OK, let's get this straight -- this isn't a gripe session, or an anti-Mormon article on The Church of Jesus Christ of Latter-day Saints.
It is simply a collection of some unusual trivia, if you will, of things I have discovered over the years about what has to rate from the most unusual church on the planet:
Fascinating LDS Church trivia -- (some of it unique content to this article):
-The LDS Church Office Building in downtown SLC, was originally proposed to have 38 floors, that number to honor Joseph Smith's total years of life. However, heating and design, plus cost, lowered the total floors to 28 only.
-Joseph Smith didn't go down without fighting at Carthage jail, despite what some movies or accounts depict. Clearly, he had a gun and shot some of his assailants before he died. Just read the footnotes to official church history for the complete story.
-There is ANOTHER Church of Jesus Christ of Latter Day Saints. The small, "Strangite" church, mainly in the Wisconsin area, is a breakoff from the original LDS Church, but has legal rights to the title written in this paragraph. Note there is no dash in Latter Day in their title or a beginning "The."
I dare you to go to Google and search for "Strangite" and click on their Web Site to see that almost identical church title pop up.
-Check out the copyright on most LDS printed materials or other media and you will see the name Intellectual Reserve Inc. To some, that name may be shades of Sunstone, but it is a name the church started using early in the 21st Century as a legal requirement and no, the church leaders didn't choose the name, some church attorneys did.
-Ensign Peak, located just north of downtown Salt Lake City, is probably the LDS Church's most sacred mountain, a Mormon version of Mount Sinai.

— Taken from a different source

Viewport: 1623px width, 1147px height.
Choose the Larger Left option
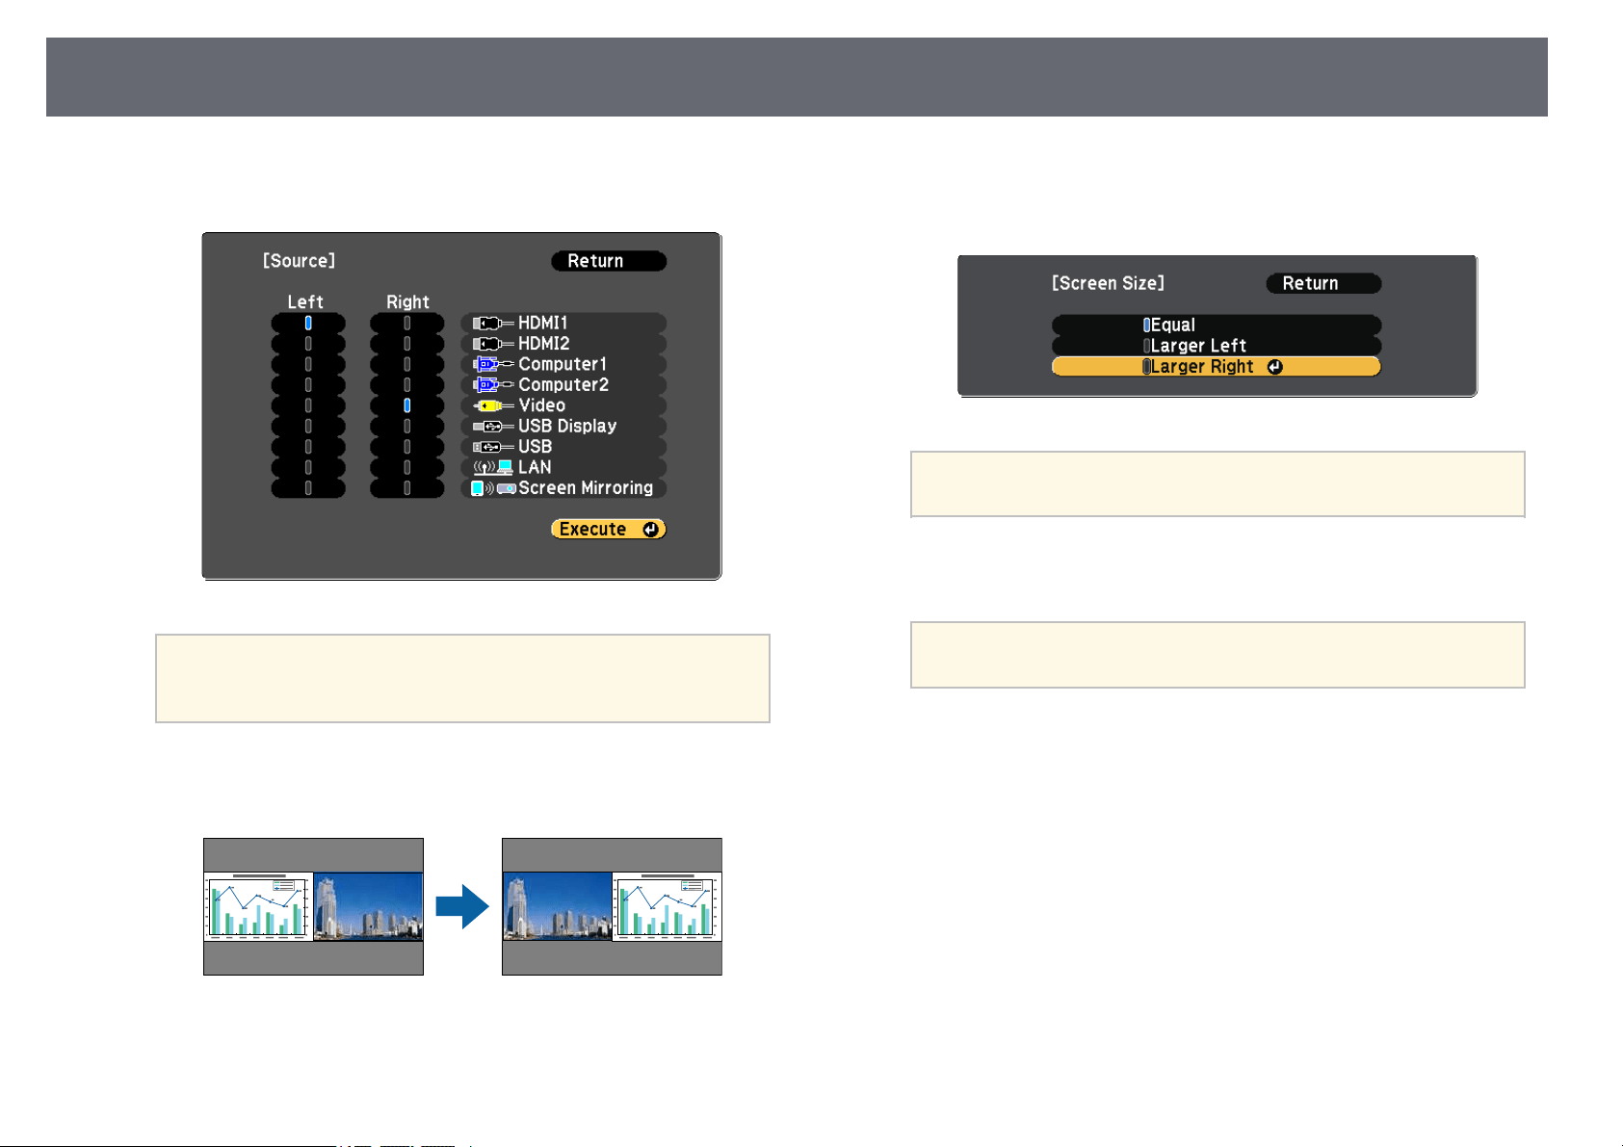(x=1217, y=346)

-Not one of the original and first group of Mormon Pioneers who entered the Salt Lake Valley on Juny 24, 1847, died en route.

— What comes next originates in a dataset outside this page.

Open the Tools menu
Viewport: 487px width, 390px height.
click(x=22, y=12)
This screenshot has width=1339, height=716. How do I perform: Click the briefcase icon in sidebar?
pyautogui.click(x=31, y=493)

-The Seagulls and the cricket event in Utah not only happened when Brigham Young had traveled east and was not around, but this happening was apparently not considered a miracle until weeks or months afterwards.
-There was no "lone tree" standing in the Salt Lake Valley when the Mormons arrived. There were many other trees standing along creek banks. However, there may have been a single cedar tree standing not far from the center of Salt Lake City. The lone cedar tree has a special monument to its honor, located at about 600 E. and 300 South in Salt Lake City.

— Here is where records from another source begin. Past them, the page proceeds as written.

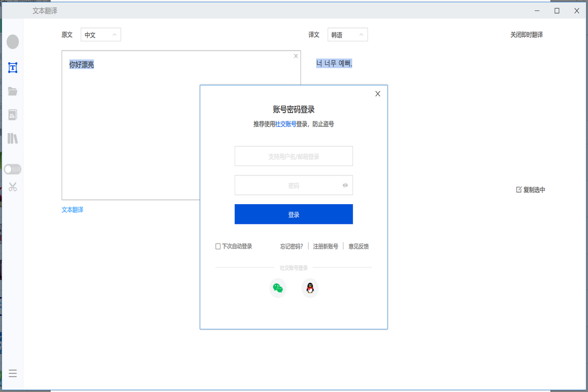Click the user avatar circle in sidebar
Image resolution: width=588 pixels, height=392 pixels.
[13, 42]
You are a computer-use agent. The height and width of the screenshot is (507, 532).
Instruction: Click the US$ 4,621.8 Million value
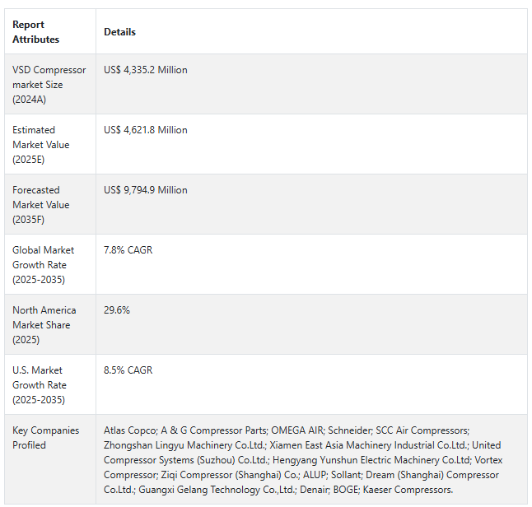[146, 130]
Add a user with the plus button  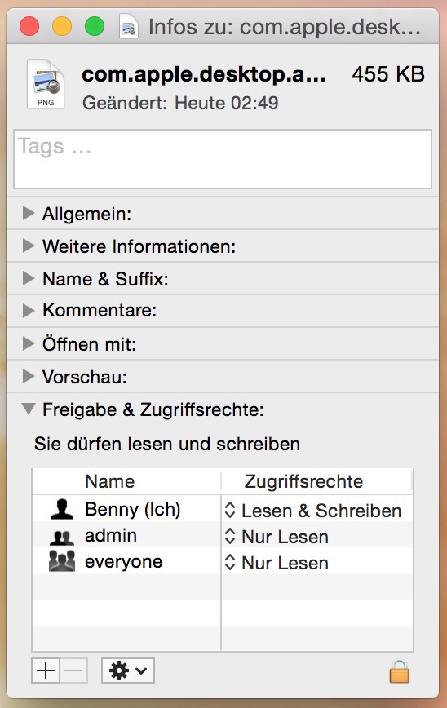click(x=46, y=670)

-The Mormon Pioneers came through Emigration Canyon and into the Salt Lake Valley. Why that route? Because of Devil's Gate, a rugged and narrow geographical feature only a few miles east of the mouth of Weber Canyon. Advance scouts for the pioneers were considering coming through Weber Canyon, but Devil's Gate halted that idea and caused the detour to East Canyon and then Emigration. A wagon train had actually made it through Devil's Gate a year or so earlier, but was bogged down a lot.
-What are "Blue Cards"? They were reports that mission presidents completed on every LDS missionary until sometime in the late 1970s. They were a subjective report on the missionary's attitudes and work. They were accessed later, if the missionary applied for employment with the church, or the church needed to provide a reference on a particular former missionary. A former LDS Seventy told me the Blue Cards were discontinued, because they were too subjective. What he didn't tell me was if all the old cards were kept and are still referred to at all.
-Do you subscribe to the Salt Lake Tribune, or read it on-line? Back in the 1890s, just having a subscription to the Salt Lake Tribune was grounds to hold an excommunication hearing on a church member, as the newspaper was that anti-Mormon in its early years.
-The original plans for the Salt Lake Temple called for 2 Angel Moroni statues, one on each end. However, only the east Angel became a reality. In the "Brigham Young" room at Cove Fort is a drawing by Truman Angell that clearly shows angel statues on each end.
-If someone is excommunicated from the LDS Church today, only the main ward and stake leaders usually know about it. In the 1940s and into the early 1950s, it was standard practice for the church to publish excommunication lists (and full names) in the LDS Church News section of the Deseret News. So, it has gone from too public to perhaps a much too private knowledge policy today.